I buried my face in my hands.

“Babe,” he said, still laughing, taking my wrists and gently prying my hands away, “I’m sorry. And I’m frankly pretty impressed with your time management. I know how much you study. I don’t know how you fit all the horny blue aliens into your schedule.”

“It’s like I said,” I mumbled. “They’re Doritos. One bite and they’re gone.”

He picked up my copy of Ice Planet Barbarians. “Can I borrow this?”

“Don’t laugh at my horny blue aliens,” I said. “They’re my emotional support horny blue aliens.”

“Well, then, maybe they can be our emotional support horny blue aliens,” he said. “If you say they’re tasty Doritos, I believe you. I like Doritos too.”

Then he leaned in, brushing his nose against mine. “Plus,” he said, breath warm against my lips, “they’ve got to be pretty good if they’re making you turn that colour. Maybe I can learn some things.”

I chuckled. “You’re doing fine on your own,” I told him, stroking some of his hair behind his ear, “but study never hurt anyone.”

He laughed again, and then he kissed me, and – then the Pomodoro timer went off and ruined the moment.

 

*

 

“So I was up until one thirty eating Doritos,” he told me the next morning, sitting down beside me in first period history. He dropped his bag on the floor, then caught my hand in his, pressing it to his lips. “Morning, babe.”

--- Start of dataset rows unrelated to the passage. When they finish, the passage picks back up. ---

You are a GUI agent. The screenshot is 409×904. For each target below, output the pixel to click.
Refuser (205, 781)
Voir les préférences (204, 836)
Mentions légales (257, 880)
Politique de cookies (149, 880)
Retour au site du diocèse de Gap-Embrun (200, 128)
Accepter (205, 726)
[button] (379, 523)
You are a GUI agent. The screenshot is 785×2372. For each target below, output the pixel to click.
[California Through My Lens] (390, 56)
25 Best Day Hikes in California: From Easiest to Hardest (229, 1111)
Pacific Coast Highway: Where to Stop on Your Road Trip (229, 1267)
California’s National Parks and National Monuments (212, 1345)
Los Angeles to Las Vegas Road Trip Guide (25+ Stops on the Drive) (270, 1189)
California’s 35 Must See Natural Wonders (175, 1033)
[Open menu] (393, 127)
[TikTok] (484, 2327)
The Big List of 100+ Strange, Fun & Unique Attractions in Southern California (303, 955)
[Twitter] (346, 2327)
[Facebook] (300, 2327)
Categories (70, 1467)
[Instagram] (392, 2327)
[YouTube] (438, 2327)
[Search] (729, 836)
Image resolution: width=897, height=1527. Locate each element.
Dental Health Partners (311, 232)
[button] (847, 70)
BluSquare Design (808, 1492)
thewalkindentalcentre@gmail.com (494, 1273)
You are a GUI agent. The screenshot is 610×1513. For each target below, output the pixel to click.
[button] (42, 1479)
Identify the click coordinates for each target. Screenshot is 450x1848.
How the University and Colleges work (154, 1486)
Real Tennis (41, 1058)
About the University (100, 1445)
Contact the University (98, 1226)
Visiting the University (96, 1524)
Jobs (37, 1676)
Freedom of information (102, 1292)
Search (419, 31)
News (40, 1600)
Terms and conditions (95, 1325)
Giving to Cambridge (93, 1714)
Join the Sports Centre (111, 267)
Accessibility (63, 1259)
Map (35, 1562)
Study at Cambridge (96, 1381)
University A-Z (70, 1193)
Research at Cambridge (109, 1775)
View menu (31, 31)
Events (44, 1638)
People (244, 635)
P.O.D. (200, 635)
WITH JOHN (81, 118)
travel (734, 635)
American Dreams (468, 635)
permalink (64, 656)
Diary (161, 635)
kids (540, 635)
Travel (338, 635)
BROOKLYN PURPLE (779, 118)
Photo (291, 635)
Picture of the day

“Morning to you too,” I said. “How many Doritos?”

“One and a half.”

I blinked.

“They’re short,” he said, a little defensively. “And I read fast. You know that.”

I did know that. “What do you think?”

“Okay, so I have a theory,” he said. “The horny blue alien stuff – good. Fine. Sexy. But it’s the world-building –“

“Yes!” I said. “Exactly! They’re kind of, like, about town planning. About building a society from the ground up. And it’s really interesting.”

“I want to know more about the caves where they live,” Kip said. “How that whole system functions. Do we find out?”

He’d said that word – we – a million times before. But something about this time was special.

We. Him and me. Me and this nerd and his great hair, sitting here with his fingers laced through mine. Together.

Impulsively, I leaned over and kissed him on the cheek.

“Yes,” I said. “You better believe we’ll find out.”